He asked school administrators about projects they wanted to complete but hadn’t been able to finish. When the idea of a music garden came up, he jumped at the chance.
Jonathan had fun at a music garden at the Museum of Life and Science in Durham and thought he could use his experience to make his own version.
The new garden includes a collection of pots and pans attached to a wall, called The Musical Wall.
With the help of his dad and some fellow scouts, Jonathan also built a shelter to cover a collection of percussion instruments. The shelter was big enough to require a building permit and inspection from the town of Wake Forest.
Hanging chimes, a large xylophone and two rainmakers round out the garden’s instruments, which came from thrift stores and flea markets.
Jonathan made some of them himself, including the xylophone and chimes, which he created by cutting metal pipes.
Franklin Academy Parent Support, which is much like a PTA organization that supports extracurricular programs and special projects at the school, paid $1,140 toward the project’s cost, which was about $1,300.
Jonathan also got some family help – his grandparents donated about $150.
He spent more than 200 hours on the project between September and January. It took about three weekends to complete.
Now the garden is ready for the sweet sounds of music.
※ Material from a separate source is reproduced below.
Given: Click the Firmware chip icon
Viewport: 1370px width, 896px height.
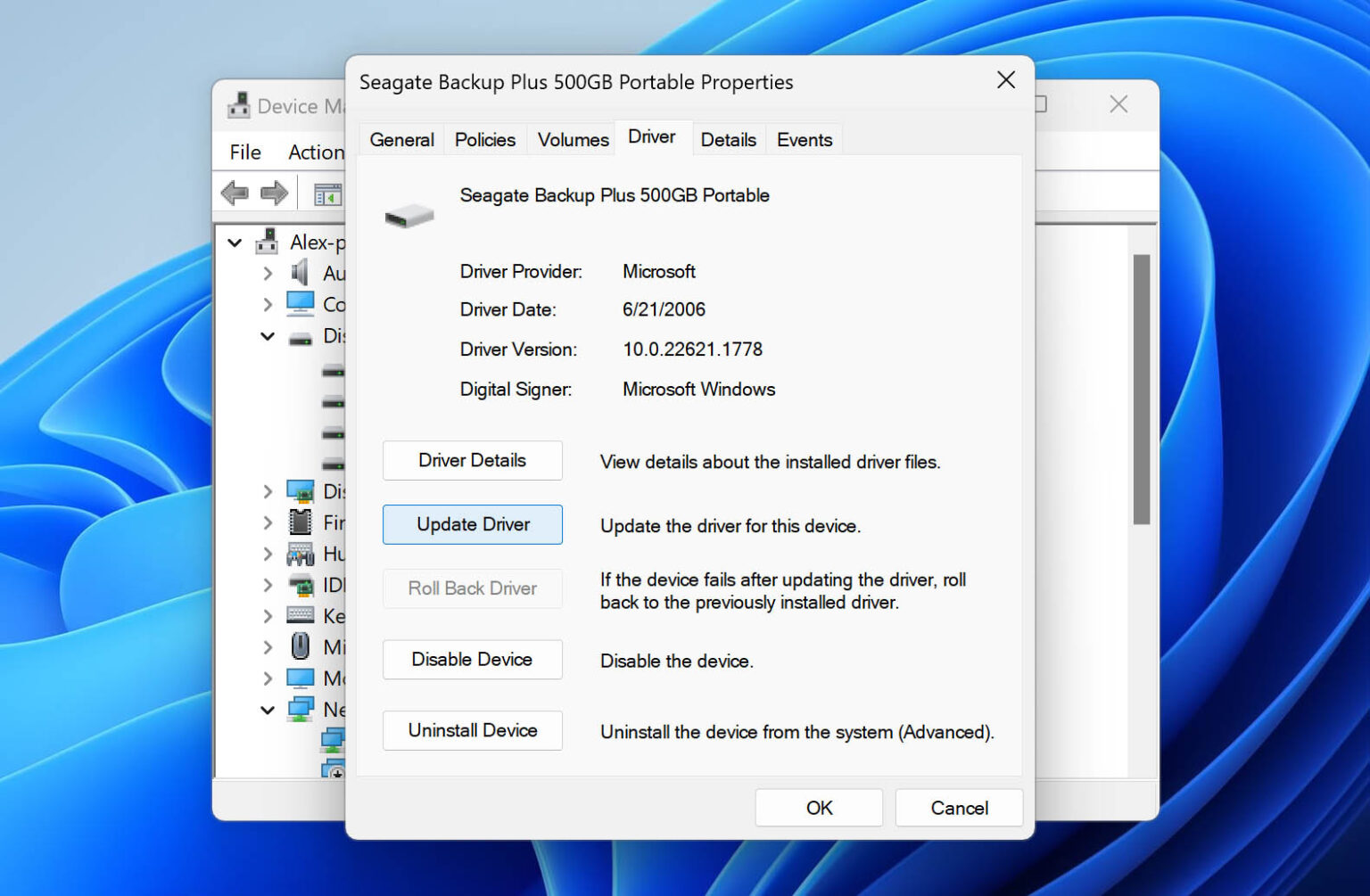Looking at the screenshot, I should click(x=300, y=522).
The school hosted a ribbon-cutting on Friday.
While the garden will primarily serve students in kindergarten through second grade, the community is also allowed to join in the music-making fun.
When the weather gets better, Franklin Academy music instructor Michelle Warshany will use the space for lessons.
Warshany said the garden is an extra resource for a subject that doesn’t always get the attention it deserves.
“Arts education is so important and is put to the wayside,” she said. “Any sort of musical experience for kids really benefits them, developing them as a whole person.”